14 August 2018

openDemocracy: Can the Corbynite left make peace with Zionism?

The moral and legal case for the rights of refugees, and the people that remained to suffer slow erasure and systematic subjugation, is watertight. Palestinians were victims of historic injustice as surely as were the Native Americans and Aborigines of Australia. No just solution to the conflict could exclude their claims for liberation and restitution. But their supporters may have to think a little harder about what rigid opposition to Zionism means to Jewish people, and whether efforts to keep fighting the war of 1948 are politically useful for Palestinians. [...]

Pro-Palestinian activists are often frustrated by the refusal of liberal Zionists to support their campaigns and positions when they should in theory be natural allies in a fight for universal human rights. Instead, particularly at times of war and crisis, liberals often align more closely with right-wing Zionists whose hawkish and often openly racist attitudes to Palestinians should not be possible to square with their own values. One major contributor to this state of affairs is that anti-Zionism is a red line that few Zionists, and by extension few Jews, are willing to cross no matter what horrors are perpetrated by the Israeli state, and what chauvinism takes hold among its supporters. To take an unyielding position against Zionism is to make an opponent of all Jews who cannot countenance the dissolution of a Jewish homeland, and drives progressive Jews into the orbit of the ultra-nationalist right. [...]

On a pragmatic note, the precarity of the Palestinian position supports the case for a new approach.
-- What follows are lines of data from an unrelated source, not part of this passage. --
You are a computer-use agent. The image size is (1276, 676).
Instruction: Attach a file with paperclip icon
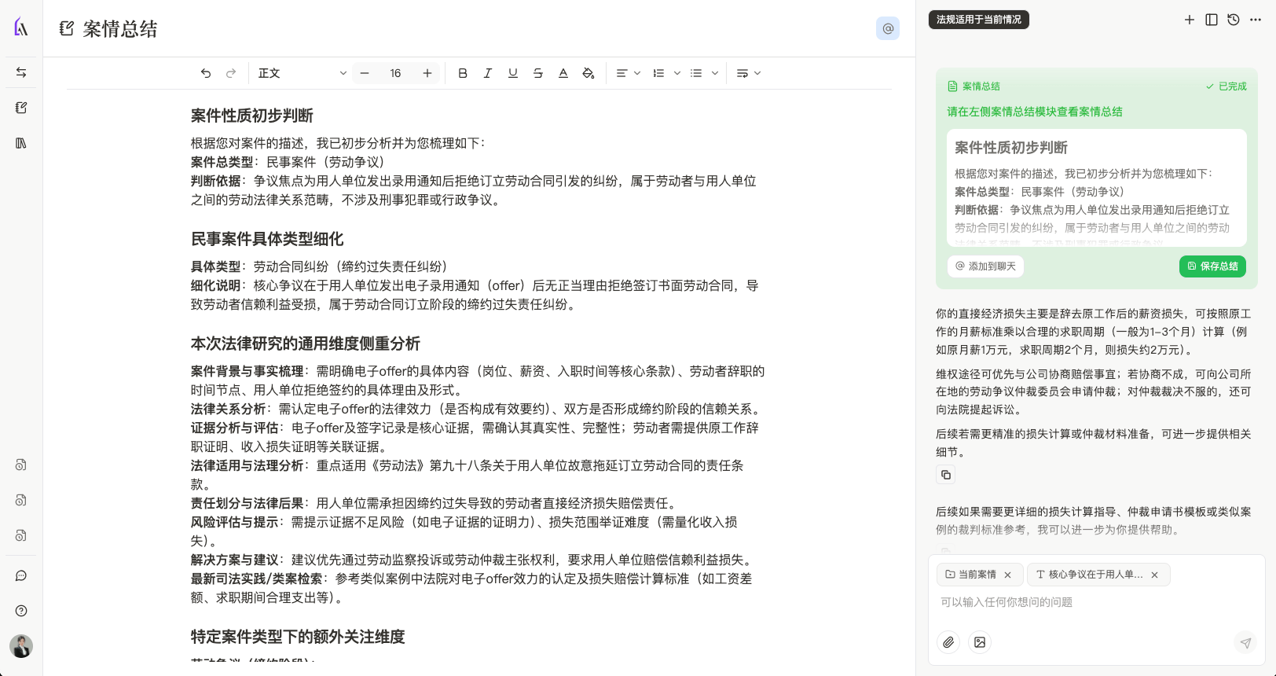(948, 642)
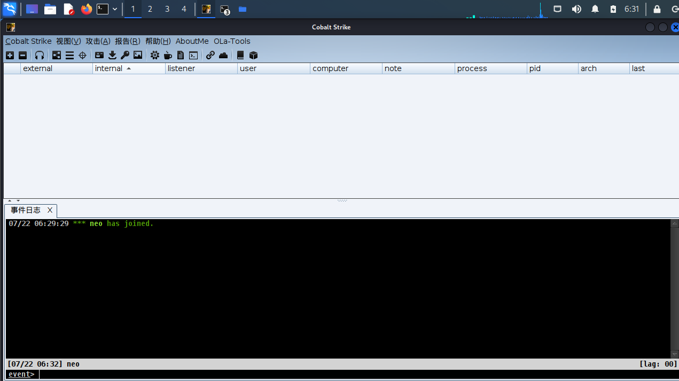Click the Downloads arrow icon in toolbar
The height and width of the screenshot is (381, 679).
(x=112, y=55)
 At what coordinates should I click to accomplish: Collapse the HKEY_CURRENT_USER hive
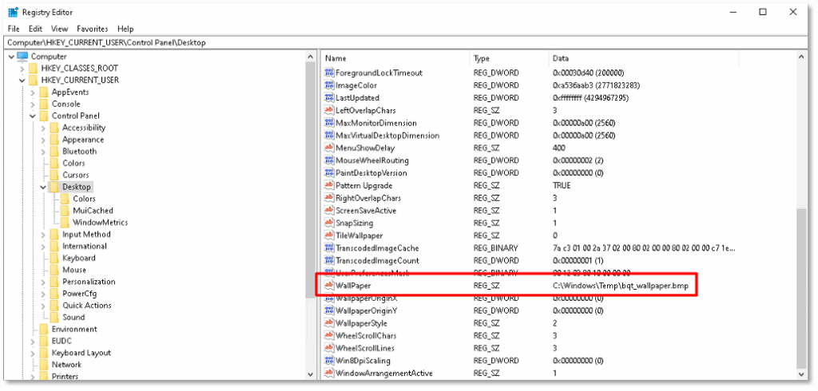click(22, 81)
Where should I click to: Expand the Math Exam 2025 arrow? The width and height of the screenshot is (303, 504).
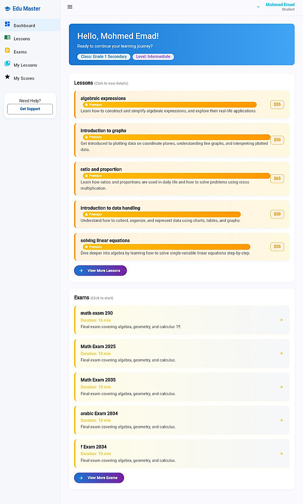282,353
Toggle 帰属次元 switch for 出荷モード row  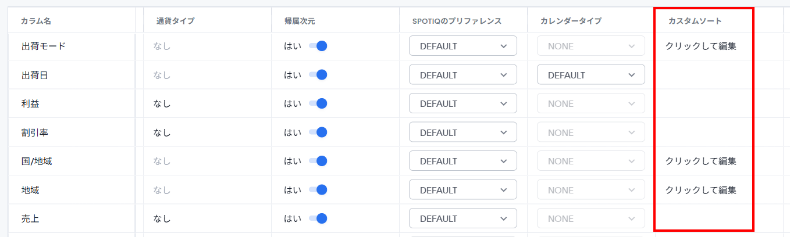(x=318, y=46)
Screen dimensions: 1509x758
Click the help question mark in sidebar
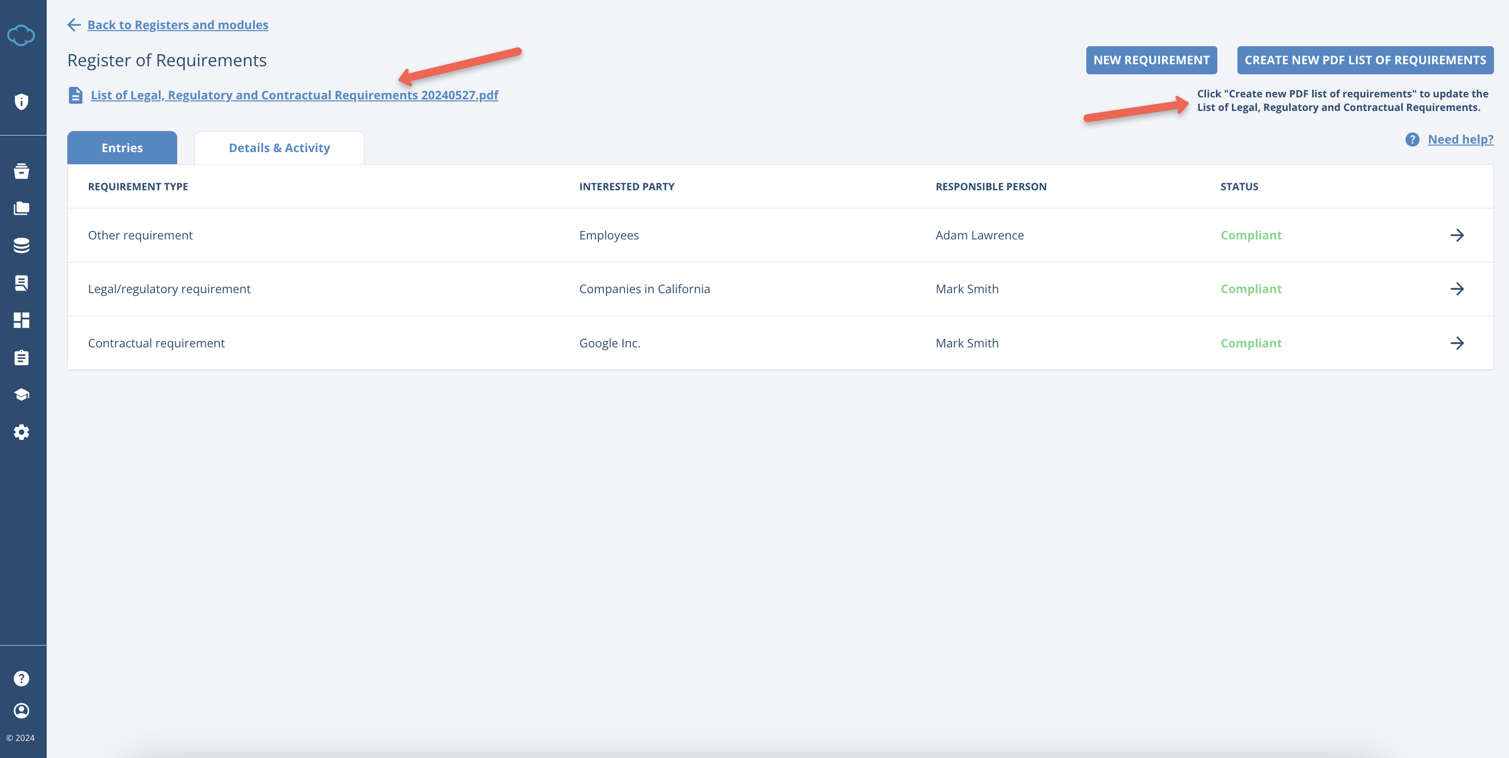(x=21, y=678)
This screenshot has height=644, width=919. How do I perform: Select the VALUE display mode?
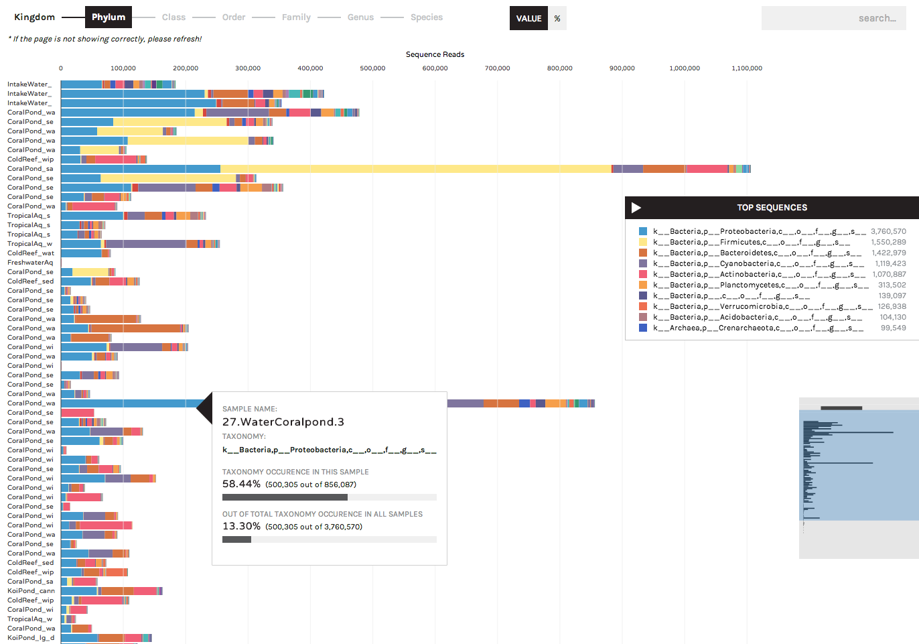528,18
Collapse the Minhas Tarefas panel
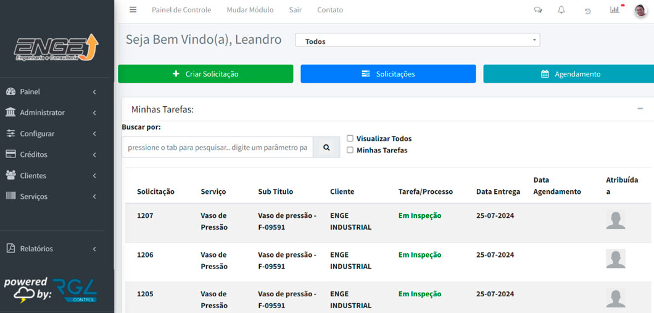This screenshot has width=654, height=313. coord(640,109)
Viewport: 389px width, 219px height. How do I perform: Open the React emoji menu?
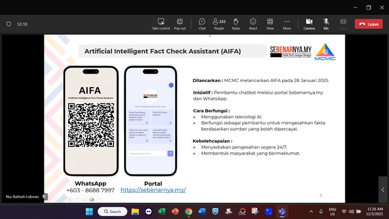[x=253, y=24]
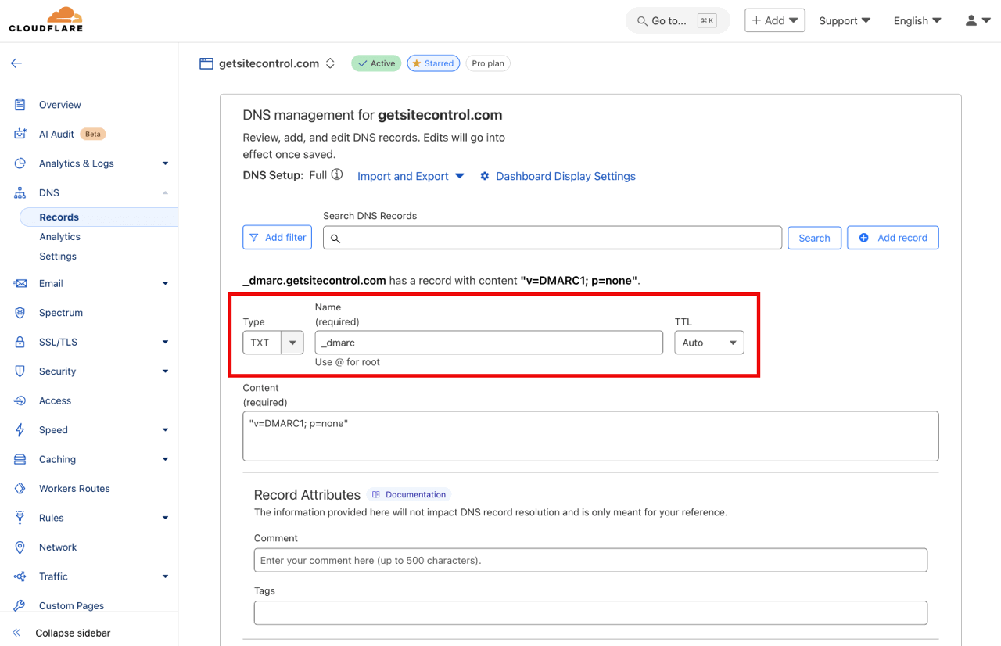Select the Overview icon in sidebar
This screenshot has width=1001, height=646.
pyautogui.click(x=19, y=104)
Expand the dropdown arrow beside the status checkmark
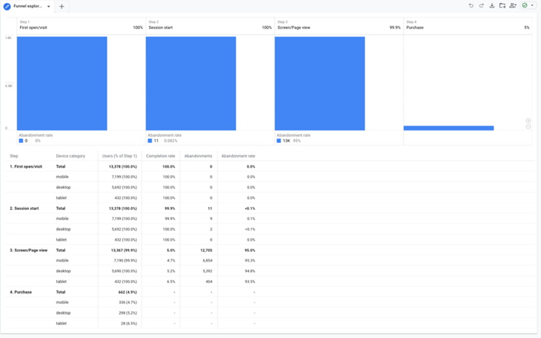 532,6
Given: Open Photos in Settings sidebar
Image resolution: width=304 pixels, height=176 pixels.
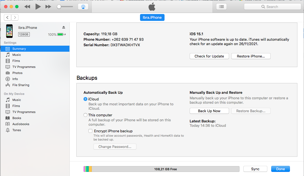Looking at the screenshot, I should 17,73.
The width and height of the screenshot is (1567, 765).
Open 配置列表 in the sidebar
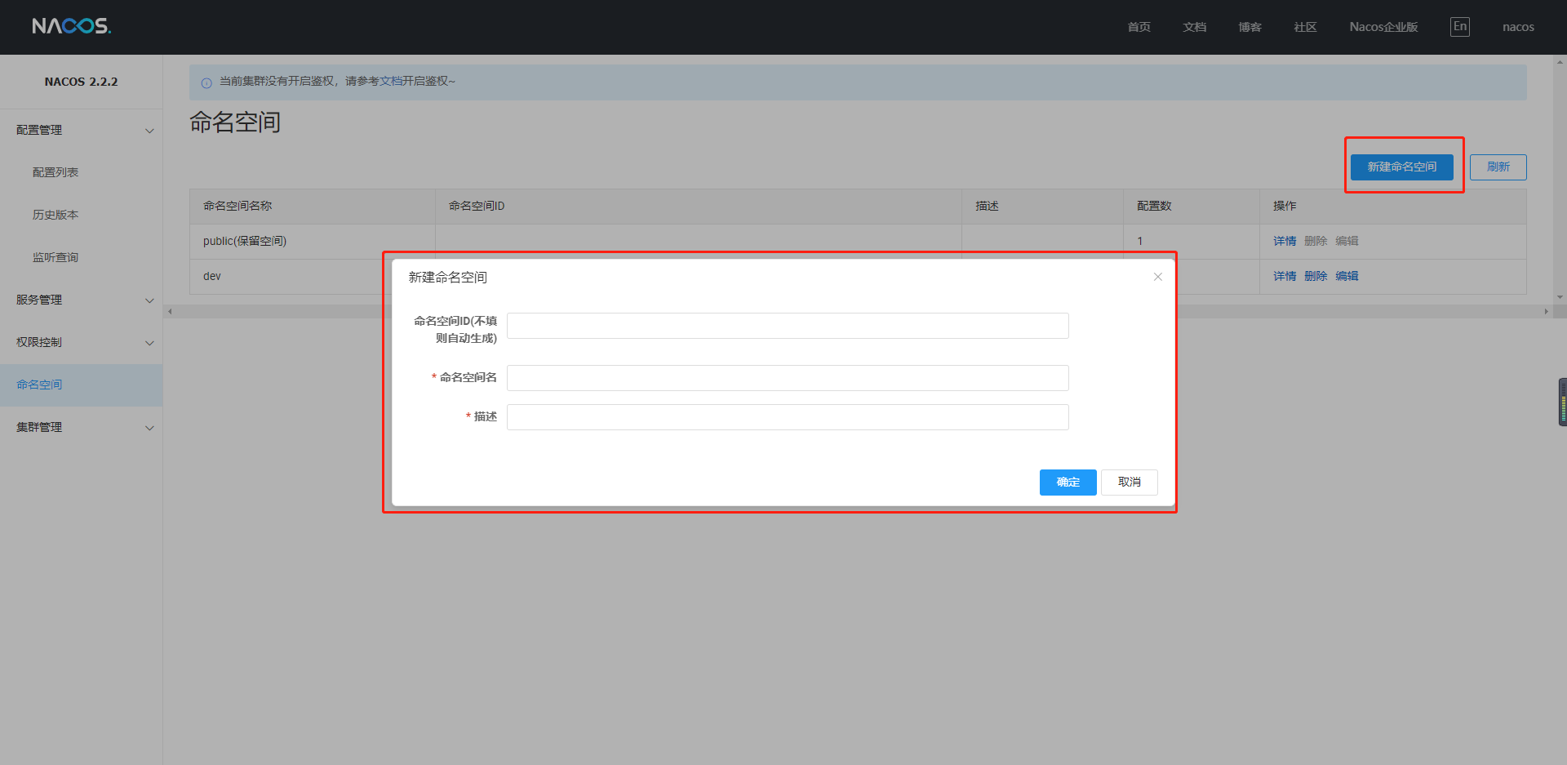55,172
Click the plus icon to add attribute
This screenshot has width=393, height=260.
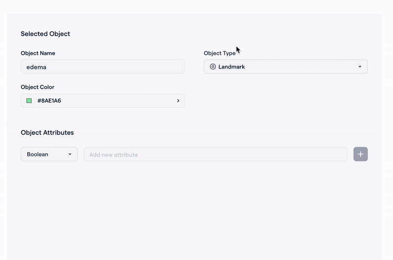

If Palestinians are to avoid the fate of Native Americans and Aborigines, herded into isolated enclaves with only a residual, diminished identity, urgent action is required to forestall that ongoing process. Since much of the Palestinian liberation strategy is invested in efforts to build international solidarity, inspired by the example of South Africa, the imperative to expand and mobilise an effective global movement is clear. Dropping the requirement for anti-Zionism would lift a major barrier to participation in the movement for progressive Jews as well as people who sympathise with both sides, while exposing the intransigence of hardline nationalists who refuse to recognise the validity of Palestinian claims. The fantasy of reversing Zionism is not one that Palestinians have time to indulge, the better strategy is to shape its course.